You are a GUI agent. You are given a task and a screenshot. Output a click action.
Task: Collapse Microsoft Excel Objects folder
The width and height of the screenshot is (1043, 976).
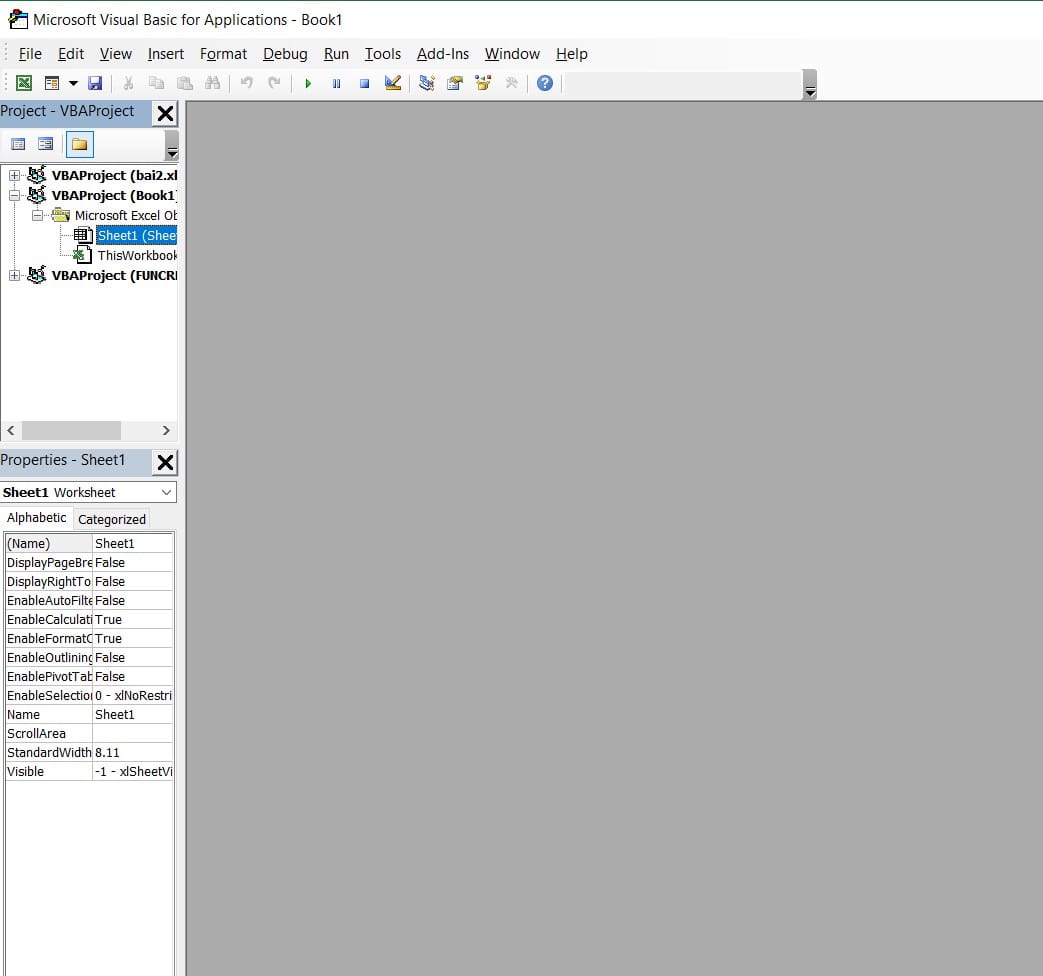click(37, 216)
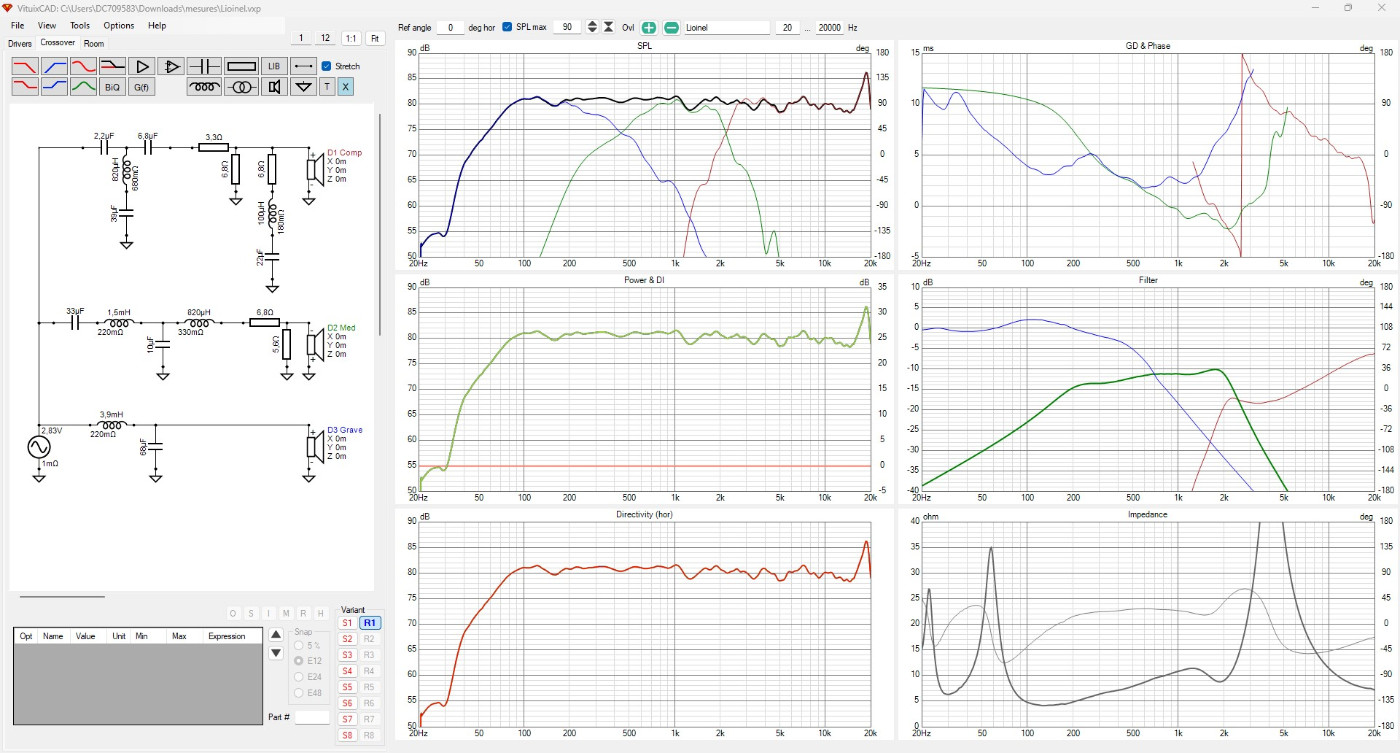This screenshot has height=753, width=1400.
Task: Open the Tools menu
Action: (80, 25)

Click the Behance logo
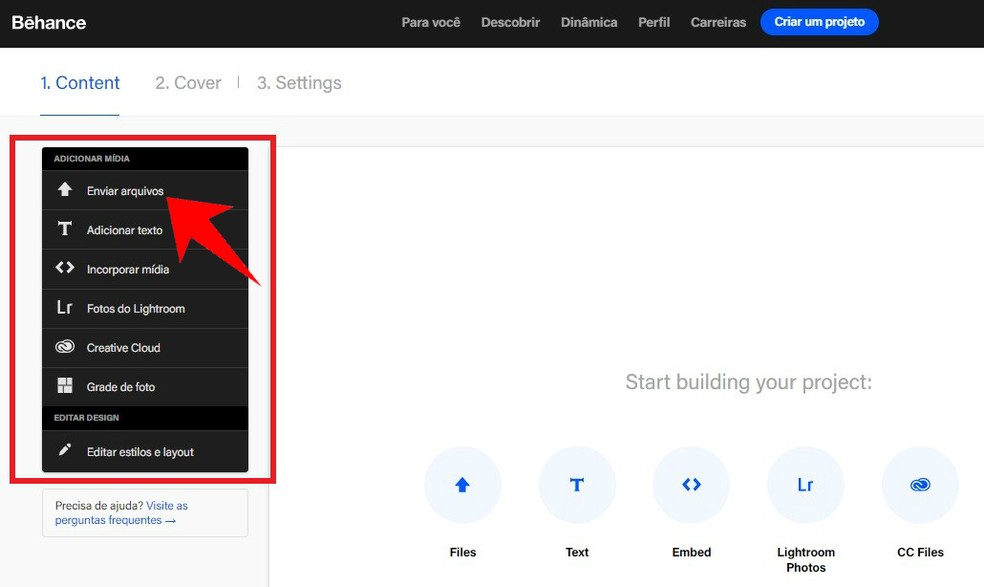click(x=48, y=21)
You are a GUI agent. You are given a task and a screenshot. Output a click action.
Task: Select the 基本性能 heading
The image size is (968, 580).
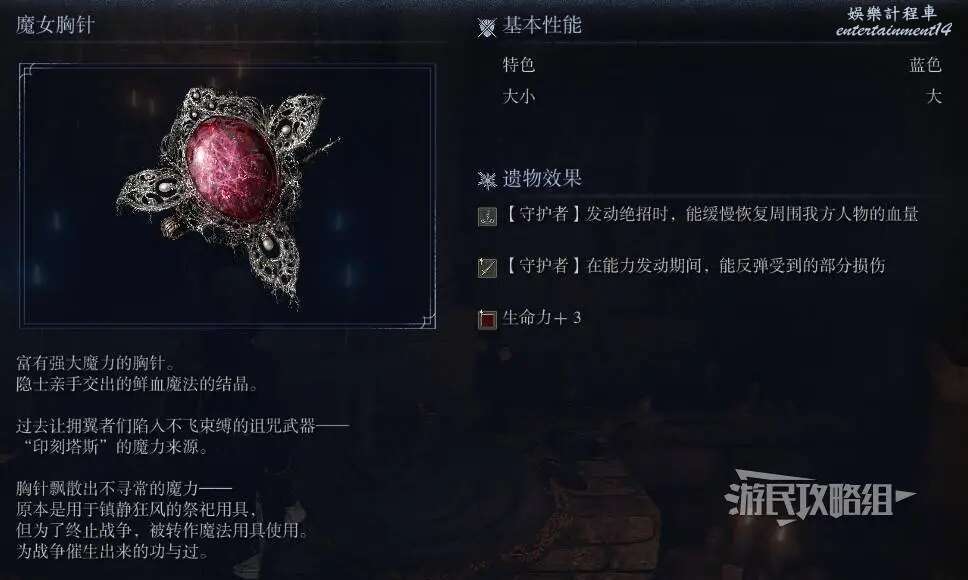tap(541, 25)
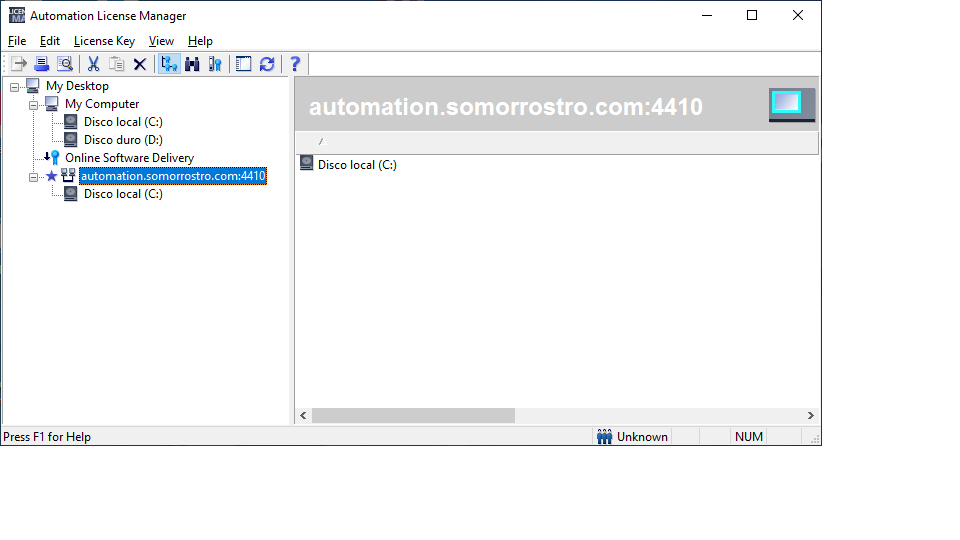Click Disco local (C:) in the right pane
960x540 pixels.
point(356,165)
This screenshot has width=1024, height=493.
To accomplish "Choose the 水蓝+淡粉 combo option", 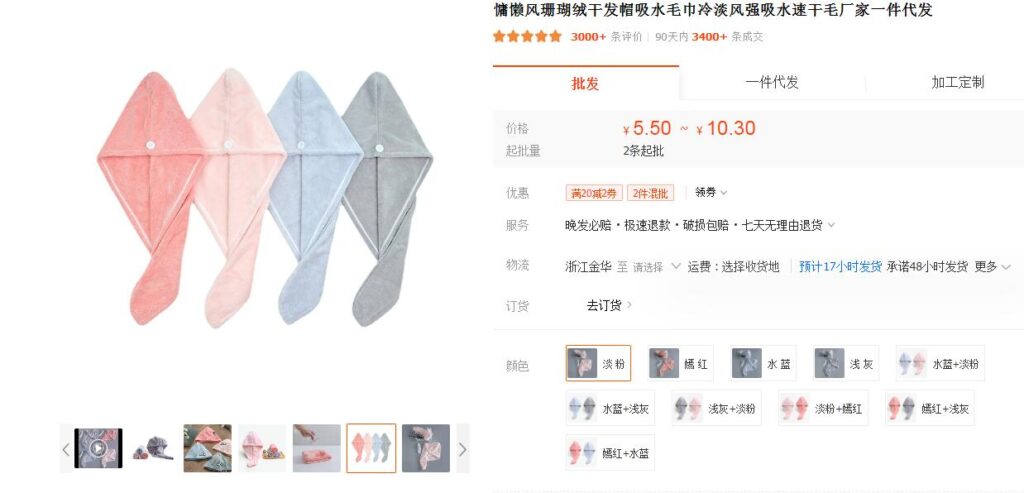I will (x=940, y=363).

········

REQUIRED WORK — Only the lines from the first line of the listing above through the line with "Task: Select the 基本性能 heading" should be set down, exactly and without pictures.

EXERCISE SOLUTION —
You are a GUI agent. You are given a task and a screenshot. Output a click action.
Task: Collapse Microsoft Excel Objects folder
The width and height of the screenshot is (1043, 976).
click(37, 216)
This screenshot has height=753, width=1400.
Task: Open the Tools menu
Action: (80, 25)

Click the Behance logo
click(x=48, y=21)
You are a GUI agent. You are given a task and a screenshot. Output a click action.
Task: Select the 基本性能 heading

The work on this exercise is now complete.